The plan form of the farm, with steading buildings arranged around an open courtyard and a detached farmhouse with its principal elevation turned away from the working buildings to face south, is characteristic of improvement-period farm design of the late 18th and early 19th centuries. This arrangement reflects both practical efficiency — a compact layout of barn, byres, stables and storage — and the social status of the farmer, who maintained a degree of separation from the day-to-day work of the farm. The footprint of the farm buildings is first shown in detail on McCallum and Dundas's Plan of 1854, on which the circular horsemill is depicted. Various additions have been built to the west, north and east of the steading, but the 19th century footprint remains legible. With the exception of the porch addition, the footprint of the house itself is largely unchanged from that shown on the 1854 plan and later Ordnance Survey maps.

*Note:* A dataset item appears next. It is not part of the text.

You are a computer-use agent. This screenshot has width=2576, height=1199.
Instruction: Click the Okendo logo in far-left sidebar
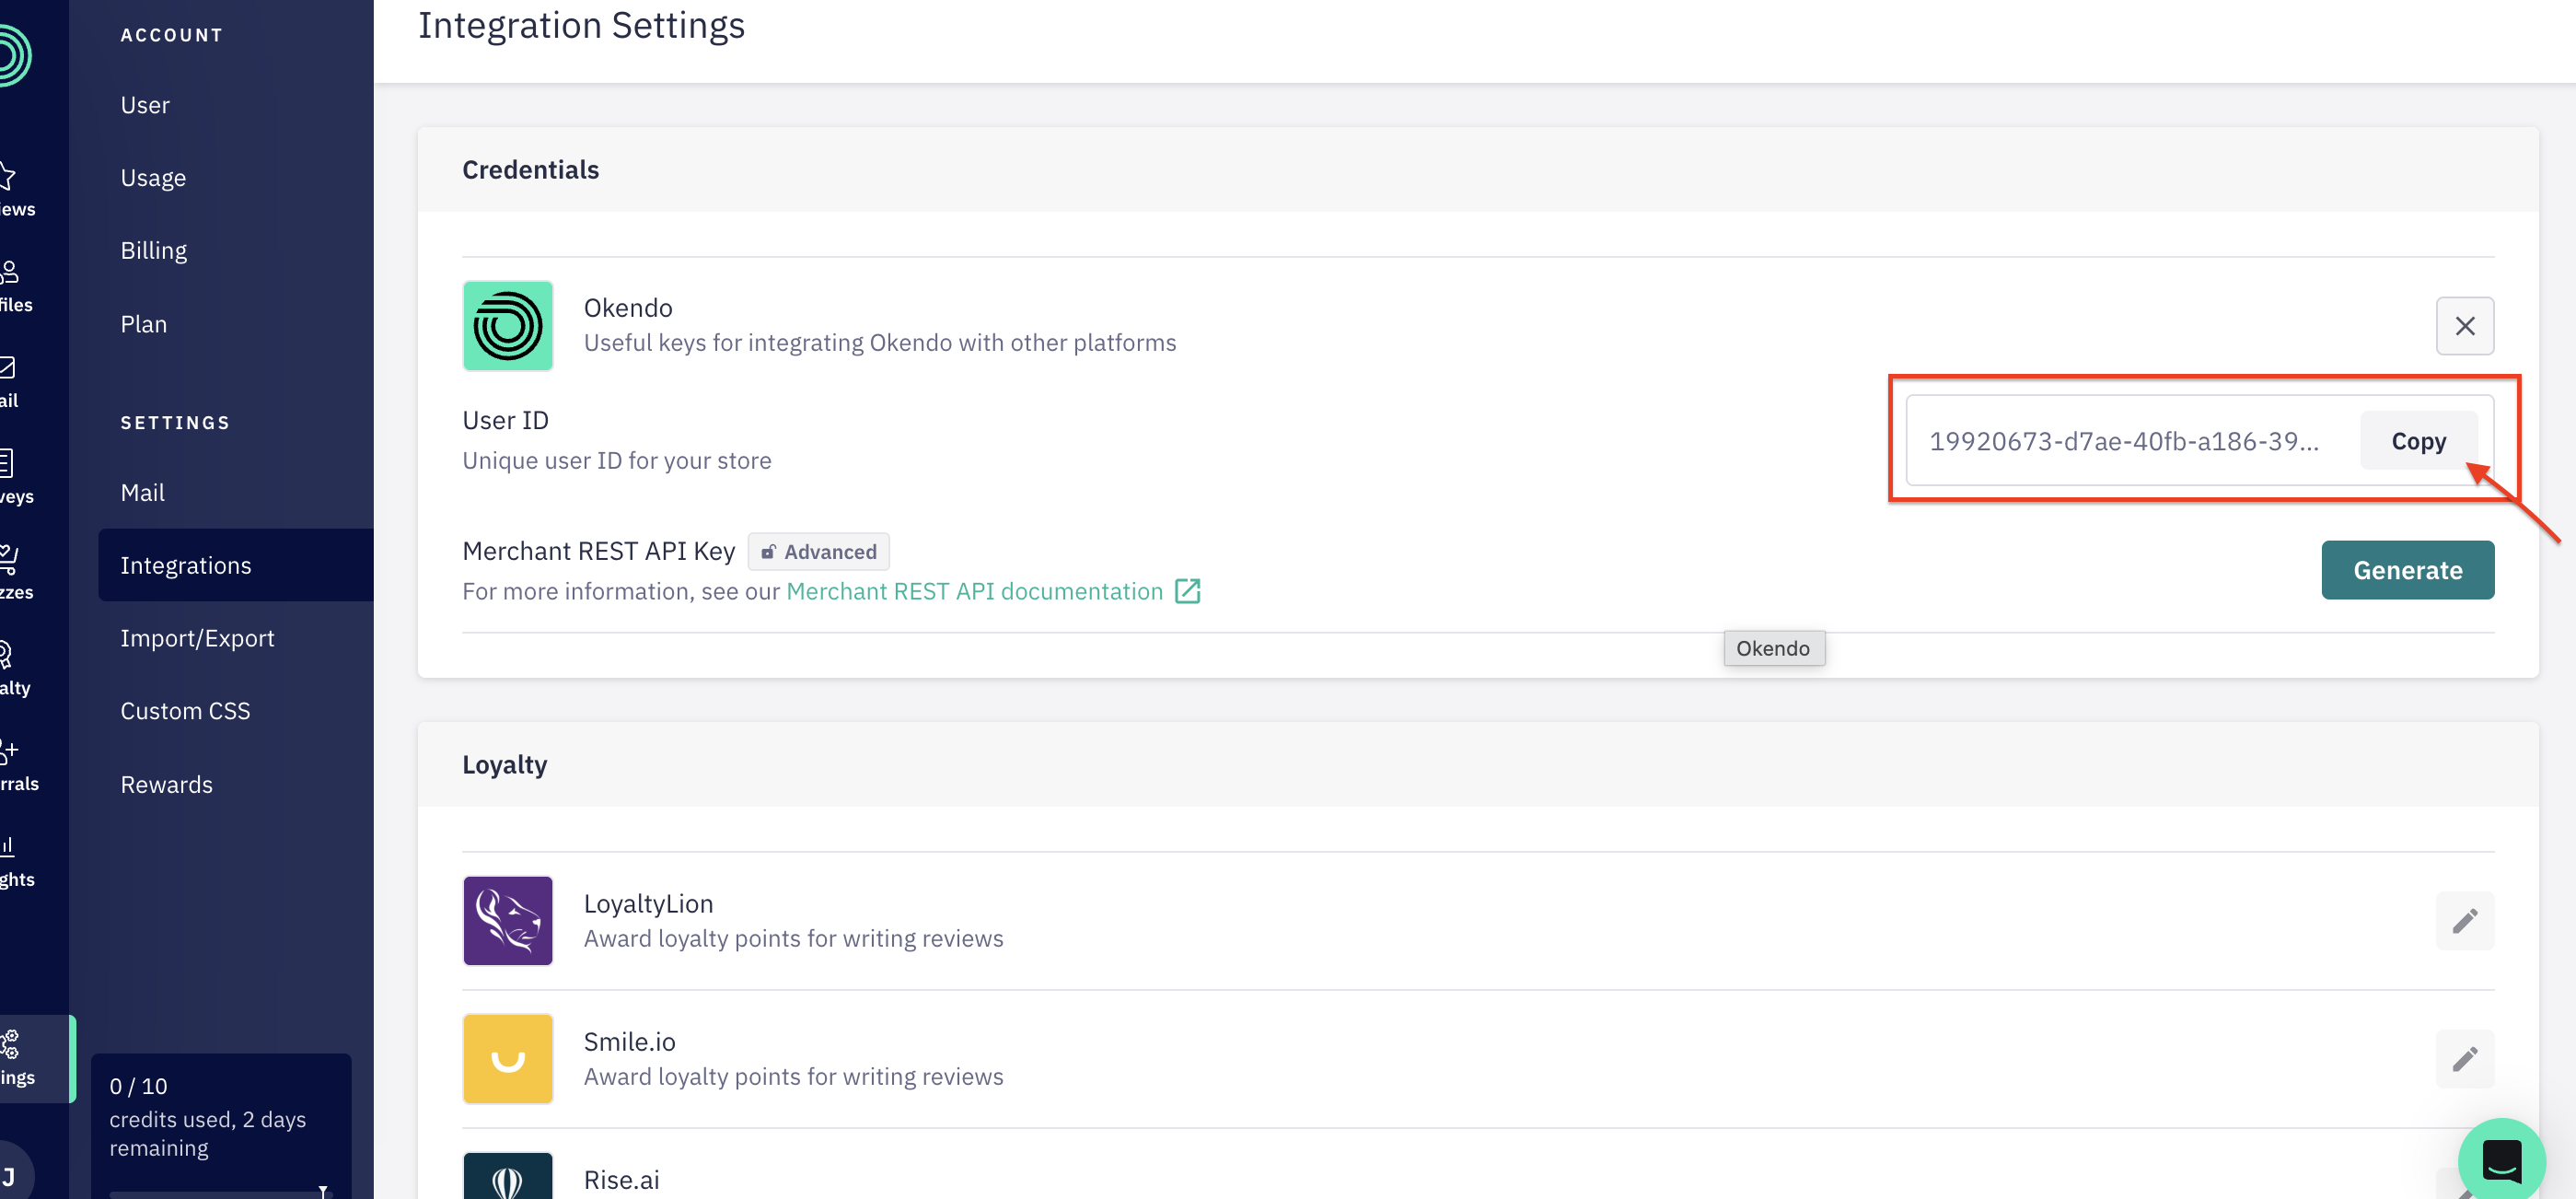(12, 55)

Cumrue Farm is located on raised ground and is a prominent feature in the landscape, given the scale of both the farmhouse and the steading. Large agricultural sheds have been built to the north and west, but these have not adversely affected the setting of the listed buildings to the point where the 19th century layout of the farm can no longer be read. The connection between the farmhouse and the steading remains clear. To the northwest of the farm is a very long row of farm labourers' cottages built for Cumrue Farm, described as one of the longest rows of farm labourers' cottages in Scotland; its size reflects the considerable scale of the farm in the 19th century. These cottages are not listed and were not assessed as part of the 2018 listing review.
Kirkmichael parish, in which Cumrue Farm sits, was one of the best grain-growing parishes in the area because of its relative flatness and dryness. The New Statistical Account of 1845 records that the greatest gross amount of produce in the parish at that time was 1,350 acres of oats, with 1,650 cattle grazed. The General View of the Agriculture of the County of Dumfries of 1812 noted the need for good farmhouses with suitable steadings to attract incoming tenant farmers, and surviving farms from this period are an important part of the area's agricultural history.
All 20th century and later additions to the steading and separate ancillary buildings are excluded from the listing in accordance with Section 1(4A) of the Planning (Listed Buildings and Conservation Areas) (Scotland) Act 1997.